Cuando pisé Cambados por primera vez, no tardé ni cinco minutos en darme cuenta de que aquí la comida es mucho más que un simple trámite; es una religión, un arte y una excusa para reunirse, y las mejores tapas en Cambados son la prueba viva de que los bocados pequeños pueden encerrar un mundo de sabor. Este pueblo, con su olor a mar y sus calles que parecen sacadas de una postal, se ha ganado un sitio en el mapa gastronómico gallego a base de reinventar lo de siempre con un cariño que se nota en cada plato. Mi primera parada fue en una taberna cerca del puerto, y desde ese momento supe que estaba perdido: un trocito de pulpo con cachelos y un vino blanco me hicieron entender por qué la gente viene de lejos solo para comer aquí. Es como si cada tapa contara una historia de la ría, de los pescadores y de las cocinas que llevan generaciones perfeccionando lo simple.
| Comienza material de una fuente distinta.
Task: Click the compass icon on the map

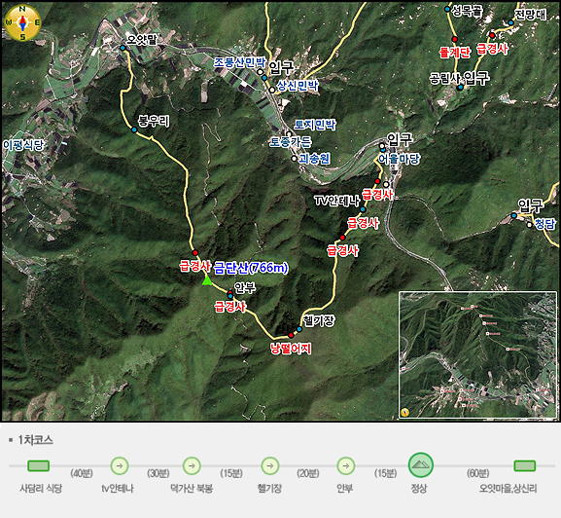Action: (x=22, y=23)
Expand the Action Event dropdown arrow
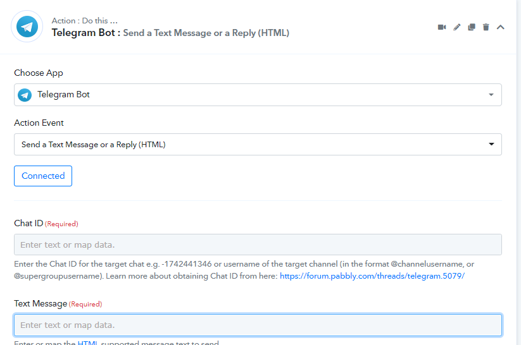Image resolution: width=521 pixels, height=345 pixels. [491, 144]
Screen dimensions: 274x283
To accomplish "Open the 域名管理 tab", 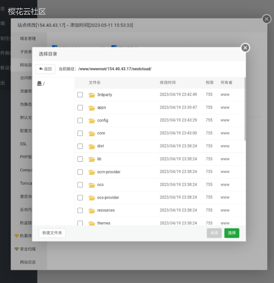I will click(x=28, y=39).

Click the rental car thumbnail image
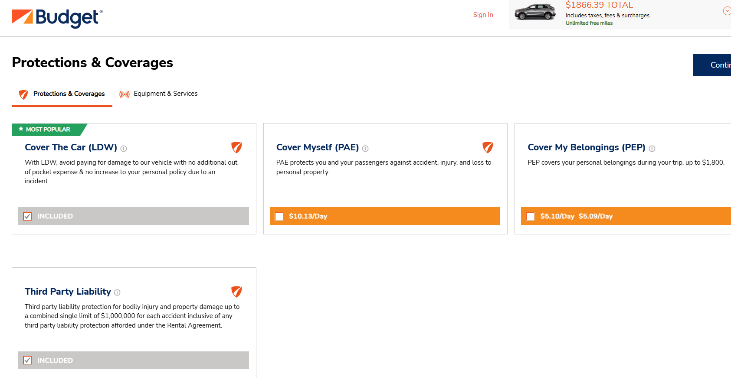click(x=535, y=12)
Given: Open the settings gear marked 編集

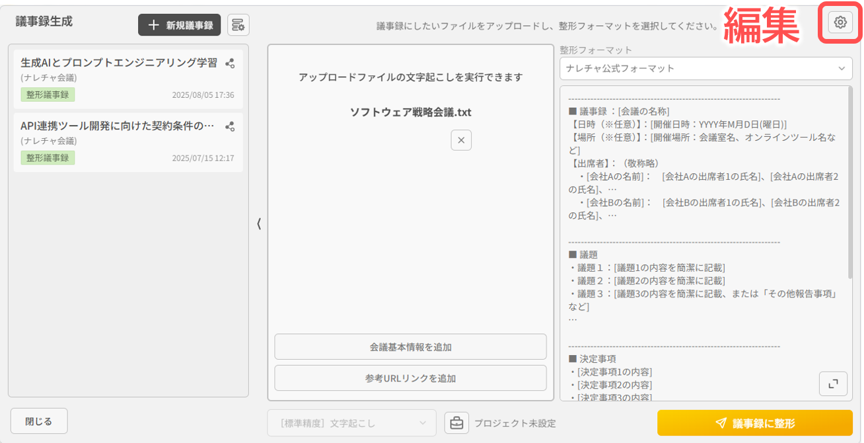Looking at the screenshot, I should 839,22.
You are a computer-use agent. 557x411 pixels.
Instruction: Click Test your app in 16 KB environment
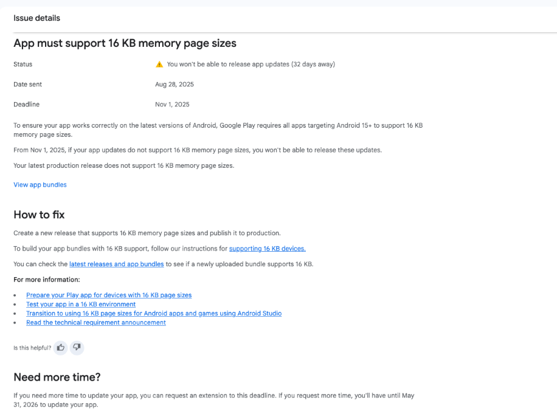81,304
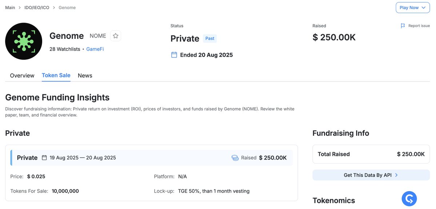This screenshot has height=209, width=436.
Task: Open the GameFi category link
Action: tap(95, 49)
Los ingredientes frescos son el alma de las mejores tapas en Cambados, y aquí no se andan con tonterías: lo que sale del mar o de la huerta va directo al plato con una naturalidad que te desarma. En un bar de la plaza de Fefiñáns, probé unos berberechos al vapor que eran tan tiernos que casi se deshacían en la boca, con ese punto salado que te recuerda que están recién pescados a pocos metros de donde estás sentado; el camarero me dijo que los habían traído esa misma mañana, y no me extraña, porque el sabor era como meter la cabeza en el Atlántico sin mojarte. Luego está el marisco, claro, como las zamburiñas gratinadas que me sirvieron en otro sitio, con una salsa de ajo y perejil que te hace cerrar los ojos para saborearla mejor, o los mejillones en escabeche que mi amigo Luis pidió y que tenían ese equilibrio perfecto entre ácido y dulzón que te deja pidiendo otra ronda.
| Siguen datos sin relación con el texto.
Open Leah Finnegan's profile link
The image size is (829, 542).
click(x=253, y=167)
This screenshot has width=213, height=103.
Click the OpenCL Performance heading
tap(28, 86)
Las presentaciones creativas son lo que hace que estas tapas no sean solo comida, sino una experiencia que te engancha desde que las ves llegar a la mesa. En una tapería moderna cerca de la iglesia de San Benito, me pusieron una mini tosta de sardina ahumada con un pegote de queso de Arzúa que parecía una obra de arte: el pan crujiente, la sardina con ese toque ahumado que te transporta a una fogata en la playa y el queso fundido que se estira como si quisiera escaparse del plato. Mi prima, que es más de dulce, flipó con una tapa de vieira sobre una crema de coliflor que le sirvieron en un sitio más pijo; la concha hacía de plato y la vieira venía con un hilo de aceite de pimentón que le daba un color y un sabor que eran puro Cambados. Es como si los cocineros jugaran a ser artistas, pero sin olvidarse de que lo importante es que te chupes los dedos.
La ruta imprescindible para probar las mejores tapas en Cambados es como un tesoro que vas descubriendo paso a paso, y yo me hice la mía propia después de preguntar a los camareros y a algún que otro vecino que se animó a soltar sus secretos. Empecé en O Bocadiño, donde el pulpo a feira es tan tierno que parece que se deshace solo, y seguí por A Taberna do Trasno, un sitio pequeño pero con una tortilla de camarones que te hace suspirar con cada bocado; la masa crujiente y los camarones diminutos eran como una fiesta en miniatura. Luego me dejé caer por Casa Rosita, donde las navajas a la plancha con un chorrito de limón me recordaron por qué el marisco gallego no tiene rival, y terminé en O Rincón, con una empanada de xoubas que era tan jugosa que casi me pongo a aplaudir al cocinero. Cada sitio tiene su magia, y moverte entre ellos con un albariño en la mano es como un peregrinaje gastronómico.
Pensar en cómo Cambados convierte lo cotidiano en extraordinario con sus tapas me tiene enamorado de este lugar. Entre los ingredientes que saben a mar, las presentaciones que te alegran la vista y esa ruta que te lleva de bocado en bocado, es imposible no caer rendido a esta tradición que se siente viva en cada esquina. Es un placer sencillo que te llena el estómago y el alma, y cada visita me deja con ganas de volver por más.